Il appartient à la société Veolia qui réclame paiement de l’eau consommée par la société PFM de rapporter la
preuve de cette consommation.
L’indication du volume de la consommation mentionnée par la société Veolia provient exclusivement de la
lecture de l’index de l’ancien compteur (6.981 m3) qui a été remplacé le 17 mars 2014. S’il appartient aux
clients de la société Veolia de contrôler l’index des compteurs, la société Veolia, en procédant au changement
de compteur sans avoir préalablement avisé son cocontractant, a privé la société PFM de tout contrôle de
l’index relevé.
Dès lors, la consommation invoquée par la société Veolia ne ressort que de ses propres affirmations.
La cour relève que par lettre du 21 avril 2015, réitérée le 25 septembre 2015, la société Veolia a procédé à une
réduction de la facture alors qu’elle soutient dans ses conclusions que la société PFM ne peut bénéficier de
cette mesure destinée aux particuliers et qu’elle réclame la condamnation de la société PFM au paiement, non
pas de la somme de 24.701,35 ' TTC correspondant à la facture établie après le relevé de consommation
contesté, mais de la somme de 16.864,06 euros après réduction.

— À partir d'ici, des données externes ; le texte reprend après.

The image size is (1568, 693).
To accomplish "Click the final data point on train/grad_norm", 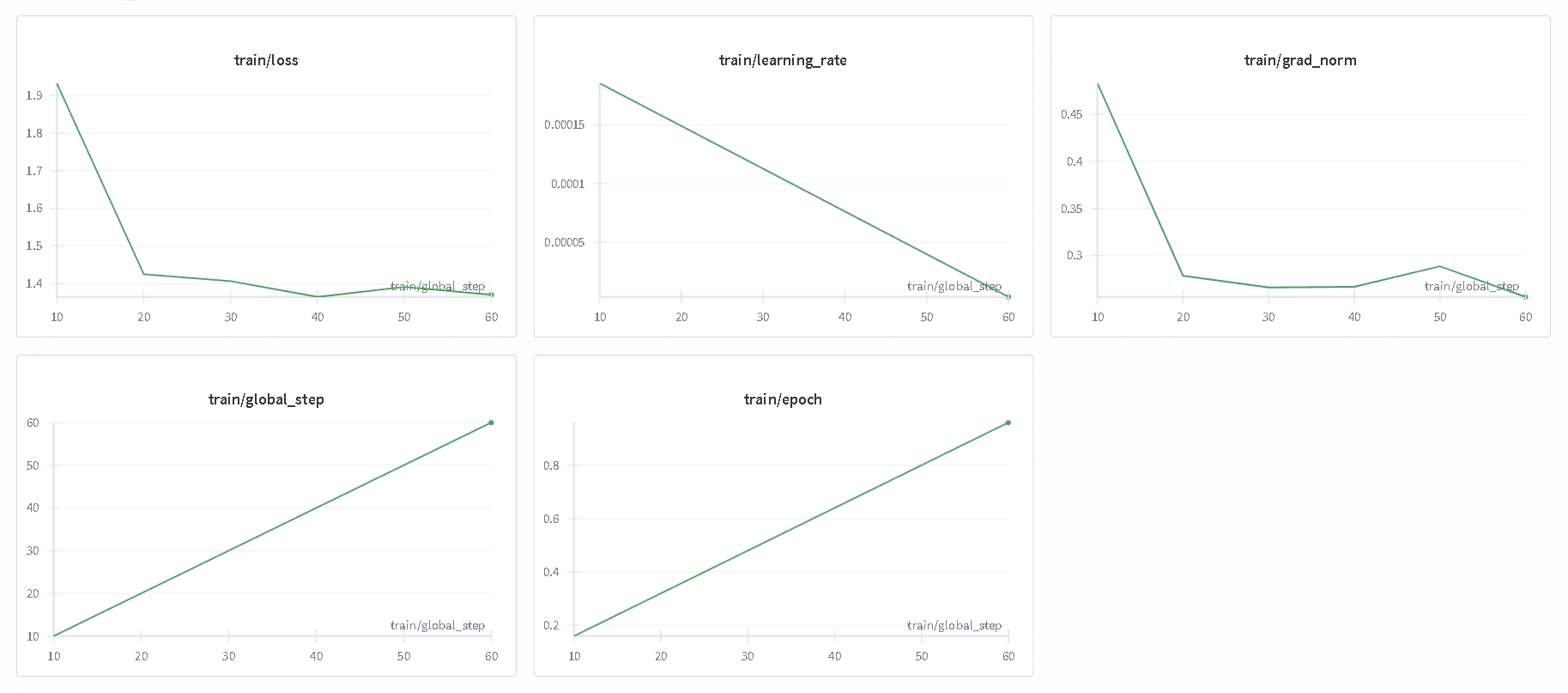I will click(x=1525, y=296).
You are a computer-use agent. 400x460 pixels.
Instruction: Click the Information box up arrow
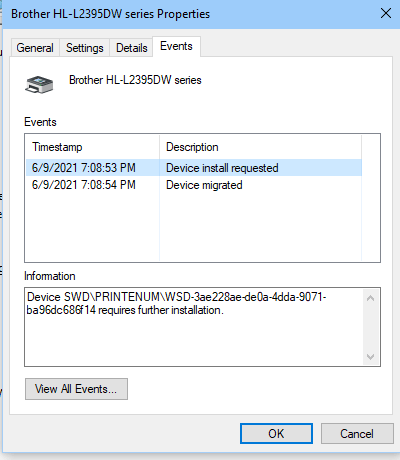tap(370, 298)
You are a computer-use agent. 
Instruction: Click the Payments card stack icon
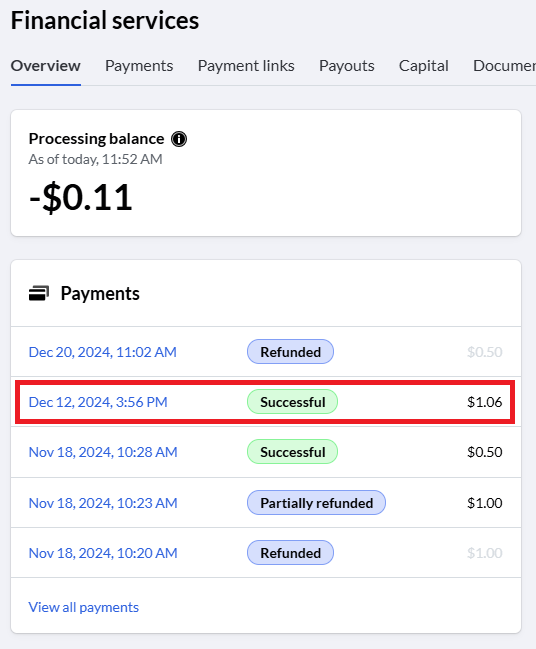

La société Veolia rappelle que l’abonné ne peut opposer une réclamation sur la quantité d’eau consommée et
qu’il lui appartient s’il conteste le montant de la facture de démontrer soit le mauvais fonctionnement du
compteur, soit une erreur de relevé.
Or, en procédant au changement de compteur pour un motif de 'normalisation’ quatre jours après avoir
procédé au relevé du compteur affichant une surconsommation de 6.981 m3 d’eau, sans en avertir
préalablement la société PFM, la société Veolia a privé la société PFM de tout moyen de preuve quant à une
erreur de relevé ou un mauvais fonctionnement de ce compteur, le tribunal ayant relevé que la consommation
de la société PFM au 2e semestre 2014 s’élevait à 4 m3, celle de l’année 2015 à 61 m3, celle du 2e
semestre 2016 à 17 m3 et celle du 2e semestre 2017 à 7 m3 et qu’aucune anomalie n’a été constatée
postérieurement à son installation.
Il convient dès lors de confirmer le jugement dont appel en ce qu’il a rejeté la demande de condamnation de la
société Veolia.
Sur les frais irrépétibles et les dépens
Le jugement sera confirmé en ses dispositions relatives aux dépens et aux frais irrépétibles.
Etant par ailleurs inéquitable de laisser à la charge de la société PFM les frais irrépétibles par elle exposés en
cause d’appel, la société Veolia sera condamnée à lui payer une somme de 2.000 euros en application de
l’article 700 du code de procédure civile.
La société Veolia succombant en cause d’appel elle sera condamnée aux dépens.
PAR CES MOTIFS
La cour, statuant publiquement, par arrêt contradictoire,
CONFIRME le jugement dont appel en toutes ses dispositions,
Y ajoutant,
CONDAMNE la société Veolia Eau – Compagnie Générale des Eaux à payer à la société Pompes Funèbres
du Mantois et Marbrerie Funéraire la somme de 2.000 euros en application de l’article 700 du code de
procédure civile,
REJETTE toute autre demande,
CONDAMNE la société Veolia Eau – Compagnie Générale des Eaux aux dépens d’appel qui pourront être
directement recouvrés par Me Bernard Massat, avocat inscrit au barreau de Versailles, selon les modalités de
l’article 699 du code de procédure civile.
prononcé publiquement par mise à disposition de l’arrêt au greffe de la cour, les parties en ayant été
préalablement avisées dans les conditions prévues au deuxième alinéa de l’article 450 du code de procédure
civile.
signé par Monsieur François THOMAS, Président et par Monsieur GAVACHE, greffier, auquel la minute de
la décision a été remise par le magistrat signataire.